Bir futbol müsabakasında basit bir “taç” vakasını bile saatlerce konuşan, görüntüyü ileri geri alan TRT, bu yarışın hikâyesini sunmadı/sunamadı vefalı seyircilerine (ve patronlarına; zira vergiyi biz veriyoruz).

Haber “trtspor.com.tr” adresinde de (Allah’tan dereceyi; 3:04.55’i vermişler) son derece yavan verilmiş…

 

5 Temmuz,

TRT Spor ve Spor Yıldız’da Wimbledon’dan iki maç vardı. Ben, Akdeniz Oyunlarının bittiğini sandım ve dönüşümlü olarak tenis maçlarını seyretmeye başladım.

O ara bir altyazı geçti ekrandan; oyunlarda yüzme finalleri trtspor.com.tr’de.

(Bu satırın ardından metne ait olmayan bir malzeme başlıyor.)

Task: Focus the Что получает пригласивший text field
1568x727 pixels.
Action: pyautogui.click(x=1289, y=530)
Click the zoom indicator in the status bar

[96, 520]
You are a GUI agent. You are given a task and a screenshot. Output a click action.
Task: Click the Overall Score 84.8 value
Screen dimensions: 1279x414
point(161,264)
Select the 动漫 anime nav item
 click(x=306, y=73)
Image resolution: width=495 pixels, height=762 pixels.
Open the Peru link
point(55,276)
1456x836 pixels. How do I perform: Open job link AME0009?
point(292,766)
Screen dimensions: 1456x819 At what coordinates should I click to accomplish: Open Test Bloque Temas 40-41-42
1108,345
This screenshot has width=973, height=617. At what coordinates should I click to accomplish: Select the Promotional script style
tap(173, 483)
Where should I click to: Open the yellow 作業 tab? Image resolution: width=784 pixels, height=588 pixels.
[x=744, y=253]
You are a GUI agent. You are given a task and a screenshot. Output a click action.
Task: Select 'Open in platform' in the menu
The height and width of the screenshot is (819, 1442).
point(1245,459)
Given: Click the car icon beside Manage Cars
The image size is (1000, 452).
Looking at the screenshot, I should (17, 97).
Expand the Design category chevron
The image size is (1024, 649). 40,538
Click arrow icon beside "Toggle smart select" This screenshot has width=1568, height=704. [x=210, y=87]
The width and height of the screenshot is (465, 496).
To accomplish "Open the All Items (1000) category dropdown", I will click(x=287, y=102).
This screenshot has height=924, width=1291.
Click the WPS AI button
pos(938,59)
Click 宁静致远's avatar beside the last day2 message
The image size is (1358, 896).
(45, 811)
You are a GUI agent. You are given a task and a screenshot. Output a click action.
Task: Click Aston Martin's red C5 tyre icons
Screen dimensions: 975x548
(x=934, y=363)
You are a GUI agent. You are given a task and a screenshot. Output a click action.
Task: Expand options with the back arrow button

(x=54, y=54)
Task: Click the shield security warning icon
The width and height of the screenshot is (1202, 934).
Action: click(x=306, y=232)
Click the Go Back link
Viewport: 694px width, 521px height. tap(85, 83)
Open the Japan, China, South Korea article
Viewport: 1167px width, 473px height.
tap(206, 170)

TRT bu finalleri vermediğine göre bizim yüzücülerimiz yarışmıyor olmalıydı.

Öyle değilmiş, başarı haberleri altyazıyla ardı ardına geldi; Viktoriya Zeynep Güneş, Deniz Ertan ve Berkay Ömer Öğretir ile 3 altın ve Hüseyin Emre Sakçı ile de 1 gümüş kazanmıştık.

Öfkeyle helâl olsun TRT sana dedim.

Yanlış anlaşılmasın; “helâl olsun” lafı öfkeden, yoksa vergimi TRT’ye helâl etmiyorum.

Ehliyet ve liyakat konusunda, oyunlarda görev alan TRT kadrosunun (özellikle spikerlerin; hatalarına rağmen) noksanı olmadığını düşünüyorum. Birçoğu yıllardır tanınan ve bilinen insanlar.

O zaman geriye “yönetim” kalıyor.

Ha! Bir de zihniyet…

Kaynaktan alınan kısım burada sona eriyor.